*Text:*
/---

The difficult or crisis situation that consumers find
themselves in when they file a claim makes them especially
vulnerable when insurance companies unfairly deny or delay the
payment of legitimate benefits under a policy. Because of the
special nature of insurance policies, the insurance companies that
issue these contracts have a duty of good faith and fair dealing
under the law. This duty is so important that the law calls it a
covenant of good faith.
Pursuant to this duty or covenant, the company is
obliged to deal fairly and in good faith with its own insured. It
has the duty to protect the interests of its insureds in the same
manner that it would protect its own. It is obliged to conduct a
prompt, fair and reasonable investigation with a view of providing
consumers their benefits under the insurance contract
A company which violates this duty of dealing in good
faith can be held liable for what is known as insurance bad faith.
This occurs when the company betrays or reneges on its promise to
pay when these losses occurred. The law allows various remedies to
the insureds. If the insurance company unfairly denies or delays a
claim in "bad faith," it not only has to pay the policy benefits,
but also additional damages such as emotional distress and
attorney's fees. In some other case where there is malice, fraud or
oppression as these terms are defined under the law, these companies
can be held liable for punitive or exemplary damages.

\---

*Given task A:*
In the insurance bad faith text, what does the law call an insurer's duty of good faith and fair dealing?
*Given task B:*
Please translate this sentence from the insurance bad faith text into Spanish: "This duty is so important that the law calls it a covenant of good faith."

*Data entries:*

/---

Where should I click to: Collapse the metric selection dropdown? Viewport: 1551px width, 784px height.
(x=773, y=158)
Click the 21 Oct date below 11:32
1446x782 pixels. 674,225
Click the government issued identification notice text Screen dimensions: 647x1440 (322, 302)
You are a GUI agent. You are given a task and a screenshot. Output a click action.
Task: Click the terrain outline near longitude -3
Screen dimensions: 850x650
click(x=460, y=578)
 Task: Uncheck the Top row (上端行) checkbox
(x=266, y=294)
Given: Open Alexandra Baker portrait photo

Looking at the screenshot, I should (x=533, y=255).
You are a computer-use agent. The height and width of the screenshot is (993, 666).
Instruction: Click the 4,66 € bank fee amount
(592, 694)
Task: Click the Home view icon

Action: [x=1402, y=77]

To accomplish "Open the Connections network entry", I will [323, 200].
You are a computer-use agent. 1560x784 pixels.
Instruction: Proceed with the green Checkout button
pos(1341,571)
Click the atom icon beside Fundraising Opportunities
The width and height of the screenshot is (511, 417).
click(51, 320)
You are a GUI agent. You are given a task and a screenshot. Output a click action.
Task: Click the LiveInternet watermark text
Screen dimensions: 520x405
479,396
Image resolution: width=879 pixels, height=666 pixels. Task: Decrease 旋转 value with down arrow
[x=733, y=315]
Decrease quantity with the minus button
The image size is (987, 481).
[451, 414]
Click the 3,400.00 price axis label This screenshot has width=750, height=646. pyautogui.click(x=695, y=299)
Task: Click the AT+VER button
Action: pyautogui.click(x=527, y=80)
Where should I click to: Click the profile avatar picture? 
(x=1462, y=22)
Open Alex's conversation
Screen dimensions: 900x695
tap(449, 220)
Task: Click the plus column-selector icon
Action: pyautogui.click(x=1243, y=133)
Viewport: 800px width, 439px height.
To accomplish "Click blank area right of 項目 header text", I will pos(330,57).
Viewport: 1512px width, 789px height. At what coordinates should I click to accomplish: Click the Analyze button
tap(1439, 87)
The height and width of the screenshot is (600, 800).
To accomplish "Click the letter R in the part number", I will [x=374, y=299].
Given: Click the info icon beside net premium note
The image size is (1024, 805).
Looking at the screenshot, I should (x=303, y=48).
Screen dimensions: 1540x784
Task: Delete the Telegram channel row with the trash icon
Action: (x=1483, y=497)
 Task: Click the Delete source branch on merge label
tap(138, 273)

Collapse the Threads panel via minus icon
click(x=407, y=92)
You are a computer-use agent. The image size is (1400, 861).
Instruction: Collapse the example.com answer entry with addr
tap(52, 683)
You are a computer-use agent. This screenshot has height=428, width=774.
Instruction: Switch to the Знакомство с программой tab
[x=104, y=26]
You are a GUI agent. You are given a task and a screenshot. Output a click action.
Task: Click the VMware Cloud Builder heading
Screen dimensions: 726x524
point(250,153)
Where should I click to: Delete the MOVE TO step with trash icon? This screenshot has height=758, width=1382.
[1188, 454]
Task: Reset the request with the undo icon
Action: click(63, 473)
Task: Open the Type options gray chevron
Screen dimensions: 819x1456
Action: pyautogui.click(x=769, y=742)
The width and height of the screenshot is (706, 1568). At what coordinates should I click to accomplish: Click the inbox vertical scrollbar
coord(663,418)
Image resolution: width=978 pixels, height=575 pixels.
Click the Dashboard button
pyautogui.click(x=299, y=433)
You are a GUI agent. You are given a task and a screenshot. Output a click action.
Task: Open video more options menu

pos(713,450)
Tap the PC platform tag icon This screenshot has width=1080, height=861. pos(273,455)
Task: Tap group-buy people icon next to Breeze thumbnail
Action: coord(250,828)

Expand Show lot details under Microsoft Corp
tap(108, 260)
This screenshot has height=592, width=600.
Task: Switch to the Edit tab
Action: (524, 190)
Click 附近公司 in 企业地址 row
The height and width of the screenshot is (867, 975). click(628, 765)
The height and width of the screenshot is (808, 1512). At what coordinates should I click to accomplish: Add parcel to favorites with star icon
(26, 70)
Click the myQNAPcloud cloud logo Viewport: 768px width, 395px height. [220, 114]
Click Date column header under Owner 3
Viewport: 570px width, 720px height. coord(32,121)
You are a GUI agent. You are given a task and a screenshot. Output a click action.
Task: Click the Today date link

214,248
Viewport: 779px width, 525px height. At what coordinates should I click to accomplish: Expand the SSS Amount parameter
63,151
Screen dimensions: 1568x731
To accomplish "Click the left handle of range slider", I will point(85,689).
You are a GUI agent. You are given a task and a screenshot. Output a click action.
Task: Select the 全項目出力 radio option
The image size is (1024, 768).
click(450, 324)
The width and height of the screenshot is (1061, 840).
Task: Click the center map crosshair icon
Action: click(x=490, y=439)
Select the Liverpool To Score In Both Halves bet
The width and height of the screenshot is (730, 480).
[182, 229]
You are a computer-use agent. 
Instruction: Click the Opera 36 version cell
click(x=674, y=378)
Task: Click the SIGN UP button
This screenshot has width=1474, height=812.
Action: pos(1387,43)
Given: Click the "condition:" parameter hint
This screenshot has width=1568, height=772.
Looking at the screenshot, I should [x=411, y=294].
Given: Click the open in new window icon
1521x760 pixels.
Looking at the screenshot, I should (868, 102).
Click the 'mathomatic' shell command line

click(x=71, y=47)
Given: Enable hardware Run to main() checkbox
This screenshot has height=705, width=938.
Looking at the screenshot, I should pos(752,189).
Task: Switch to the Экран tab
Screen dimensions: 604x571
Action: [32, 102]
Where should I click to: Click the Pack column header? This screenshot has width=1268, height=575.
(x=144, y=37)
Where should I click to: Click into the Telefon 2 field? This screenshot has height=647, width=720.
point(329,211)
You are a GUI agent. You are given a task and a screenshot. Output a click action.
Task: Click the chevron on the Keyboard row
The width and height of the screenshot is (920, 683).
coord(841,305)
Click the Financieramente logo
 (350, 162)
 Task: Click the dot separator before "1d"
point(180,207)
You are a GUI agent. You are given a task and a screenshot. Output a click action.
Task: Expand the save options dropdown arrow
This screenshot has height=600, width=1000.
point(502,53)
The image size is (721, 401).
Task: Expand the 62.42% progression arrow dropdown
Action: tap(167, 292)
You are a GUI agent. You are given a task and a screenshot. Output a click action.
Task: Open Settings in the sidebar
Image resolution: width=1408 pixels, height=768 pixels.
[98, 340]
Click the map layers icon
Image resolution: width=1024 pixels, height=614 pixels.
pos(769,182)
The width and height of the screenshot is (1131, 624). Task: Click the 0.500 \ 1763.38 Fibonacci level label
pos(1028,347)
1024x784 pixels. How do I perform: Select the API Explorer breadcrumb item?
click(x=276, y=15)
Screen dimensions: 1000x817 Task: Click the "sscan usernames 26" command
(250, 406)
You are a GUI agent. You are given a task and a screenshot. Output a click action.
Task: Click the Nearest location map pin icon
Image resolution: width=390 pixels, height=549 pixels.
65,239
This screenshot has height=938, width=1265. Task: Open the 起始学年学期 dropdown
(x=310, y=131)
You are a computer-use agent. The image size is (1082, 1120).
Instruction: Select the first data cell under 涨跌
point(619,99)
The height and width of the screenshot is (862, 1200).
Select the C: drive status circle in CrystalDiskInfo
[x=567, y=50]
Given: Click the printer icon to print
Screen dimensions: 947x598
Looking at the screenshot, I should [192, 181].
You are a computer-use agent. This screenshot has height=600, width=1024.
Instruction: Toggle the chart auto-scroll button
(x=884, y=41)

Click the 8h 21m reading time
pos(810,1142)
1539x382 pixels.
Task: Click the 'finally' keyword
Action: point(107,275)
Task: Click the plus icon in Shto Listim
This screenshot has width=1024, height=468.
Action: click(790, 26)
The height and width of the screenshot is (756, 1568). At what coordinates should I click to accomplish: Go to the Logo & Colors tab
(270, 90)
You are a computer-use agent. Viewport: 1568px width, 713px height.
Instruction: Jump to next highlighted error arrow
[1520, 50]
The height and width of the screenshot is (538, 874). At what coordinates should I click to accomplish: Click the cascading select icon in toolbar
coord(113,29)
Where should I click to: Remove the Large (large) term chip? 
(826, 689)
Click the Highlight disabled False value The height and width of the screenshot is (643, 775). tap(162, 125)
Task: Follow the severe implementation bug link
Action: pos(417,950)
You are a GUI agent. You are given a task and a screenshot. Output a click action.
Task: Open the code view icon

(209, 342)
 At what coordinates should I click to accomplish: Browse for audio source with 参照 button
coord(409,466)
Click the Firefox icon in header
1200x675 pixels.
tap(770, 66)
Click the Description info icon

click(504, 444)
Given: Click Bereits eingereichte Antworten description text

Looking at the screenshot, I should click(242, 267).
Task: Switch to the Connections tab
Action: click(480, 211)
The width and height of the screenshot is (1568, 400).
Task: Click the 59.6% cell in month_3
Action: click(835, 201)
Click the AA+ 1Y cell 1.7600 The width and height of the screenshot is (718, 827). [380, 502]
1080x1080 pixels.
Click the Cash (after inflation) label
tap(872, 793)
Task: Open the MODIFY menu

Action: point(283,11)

\---

*Output A:*
A covenant of good faith.

*Output B:*
Este deber es tan importante que la ley lo denomina un pacto de buena fe.